Rotor strength and critical speed analysis of a vertical long shaft fire pump connected with different shaft lengths

Abstract

AbstractThe vertical long shaft fire pump (VLSFP) is mainly used in fire-fighting places far away from land and lacking large amounts of water supply. The paper selected the XBC18-178-240LC3 model of VLSFP as the research object. First, the experimental–numerical hydraulic performance of the single-VLSFP was carried out, and then the hydraulic performance of the multi-VLSFP was analyzed by the same numerical simulation method as single-VLSFP. After that, three rotor models (Z4 model, Z5 model-original model and Z6 model) were designed by modeling software, connected by different length and number of the shaft section under the same total length of the intermediate shafts. Finally, the rotor’s strength and critical speed of three models were analyzed and checked via the CFD simulation and the Workbench software.
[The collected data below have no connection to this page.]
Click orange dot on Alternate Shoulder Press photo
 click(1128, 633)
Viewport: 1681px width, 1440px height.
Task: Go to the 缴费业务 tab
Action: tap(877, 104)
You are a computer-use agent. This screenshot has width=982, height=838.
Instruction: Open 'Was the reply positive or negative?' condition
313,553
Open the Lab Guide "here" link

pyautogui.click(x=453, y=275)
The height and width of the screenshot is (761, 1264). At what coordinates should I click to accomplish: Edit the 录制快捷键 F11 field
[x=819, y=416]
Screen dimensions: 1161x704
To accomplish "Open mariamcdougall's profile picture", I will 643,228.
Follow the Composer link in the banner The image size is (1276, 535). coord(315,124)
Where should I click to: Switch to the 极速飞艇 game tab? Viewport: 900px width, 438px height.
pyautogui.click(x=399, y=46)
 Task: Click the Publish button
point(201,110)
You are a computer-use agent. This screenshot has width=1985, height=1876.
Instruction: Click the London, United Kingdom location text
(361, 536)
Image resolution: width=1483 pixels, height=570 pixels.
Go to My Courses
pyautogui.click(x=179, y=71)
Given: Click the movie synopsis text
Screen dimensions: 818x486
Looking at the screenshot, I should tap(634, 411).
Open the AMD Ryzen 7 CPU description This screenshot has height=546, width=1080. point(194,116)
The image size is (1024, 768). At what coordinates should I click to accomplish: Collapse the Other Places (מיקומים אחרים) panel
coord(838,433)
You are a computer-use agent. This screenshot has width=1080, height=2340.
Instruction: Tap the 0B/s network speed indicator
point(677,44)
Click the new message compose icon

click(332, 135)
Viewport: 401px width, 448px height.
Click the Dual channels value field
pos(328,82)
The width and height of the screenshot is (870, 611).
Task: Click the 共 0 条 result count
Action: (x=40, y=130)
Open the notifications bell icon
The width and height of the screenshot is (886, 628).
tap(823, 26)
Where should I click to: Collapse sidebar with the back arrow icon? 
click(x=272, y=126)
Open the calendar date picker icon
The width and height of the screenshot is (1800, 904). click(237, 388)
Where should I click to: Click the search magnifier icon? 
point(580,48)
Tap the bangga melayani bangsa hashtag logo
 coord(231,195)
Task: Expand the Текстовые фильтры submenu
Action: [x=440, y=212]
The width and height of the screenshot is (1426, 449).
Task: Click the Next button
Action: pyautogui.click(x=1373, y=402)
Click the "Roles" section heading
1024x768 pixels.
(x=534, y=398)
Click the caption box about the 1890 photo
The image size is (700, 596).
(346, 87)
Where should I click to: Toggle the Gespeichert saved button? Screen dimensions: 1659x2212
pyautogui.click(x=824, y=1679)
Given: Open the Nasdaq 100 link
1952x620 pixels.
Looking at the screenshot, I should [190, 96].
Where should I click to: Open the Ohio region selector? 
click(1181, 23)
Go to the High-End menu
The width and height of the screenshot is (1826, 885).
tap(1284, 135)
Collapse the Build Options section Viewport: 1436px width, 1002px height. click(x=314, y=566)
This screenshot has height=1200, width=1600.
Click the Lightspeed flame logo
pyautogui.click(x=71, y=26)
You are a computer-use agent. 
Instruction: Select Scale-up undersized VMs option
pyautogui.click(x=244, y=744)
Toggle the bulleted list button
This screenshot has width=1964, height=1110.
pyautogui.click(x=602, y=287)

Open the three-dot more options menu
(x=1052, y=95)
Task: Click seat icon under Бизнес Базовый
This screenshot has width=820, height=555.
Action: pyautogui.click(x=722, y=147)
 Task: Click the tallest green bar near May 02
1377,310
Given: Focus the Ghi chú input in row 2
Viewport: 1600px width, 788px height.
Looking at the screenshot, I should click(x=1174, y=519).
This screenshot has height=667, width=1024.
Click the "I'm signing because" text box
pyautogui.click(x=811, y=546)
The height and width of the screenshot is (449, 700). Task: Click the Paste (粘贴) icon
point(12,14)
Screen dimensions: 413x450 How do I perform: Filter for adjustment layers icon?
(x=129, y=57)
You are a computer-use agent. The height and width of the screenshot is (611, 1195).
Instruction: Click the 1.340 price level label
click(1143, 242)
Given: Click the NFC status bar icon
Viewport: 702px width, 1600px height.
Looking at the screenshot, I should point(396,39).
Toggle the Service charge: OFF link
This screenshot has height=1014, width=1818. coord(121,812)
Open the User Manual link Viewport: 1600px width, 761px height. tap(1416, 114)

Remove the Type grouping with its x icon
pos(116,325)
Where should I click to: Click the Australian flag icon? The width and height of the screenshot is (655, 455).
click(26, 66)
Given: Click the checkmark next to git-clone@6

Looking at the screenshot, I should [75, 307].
The study mainly found: (1) Through the strength check of the impeller, maximum equivalent stress of the three models was less than the allowable stress of the rotor material, which indicated the structural design of them met the safety requirement; (2) Through the critical speed check of the shafting rotor, the working speed of the VLSFP was lower than 0.8 times the first-order critical speed of the three models, which indicated the rotor could avoid the resonance and the structure of the three models met the dynamic design requirement. According to the stress check of the impeller and the critical speed check of the shafting rotor, combining the time and labor cost when the VLSFP was installed and disassembled many times before and after the test or operation, the paper selected the Z4 model to be the optimal model, which could provide a theoretical support for the subsequent structure design optimization of the vertical long shaft fire pump.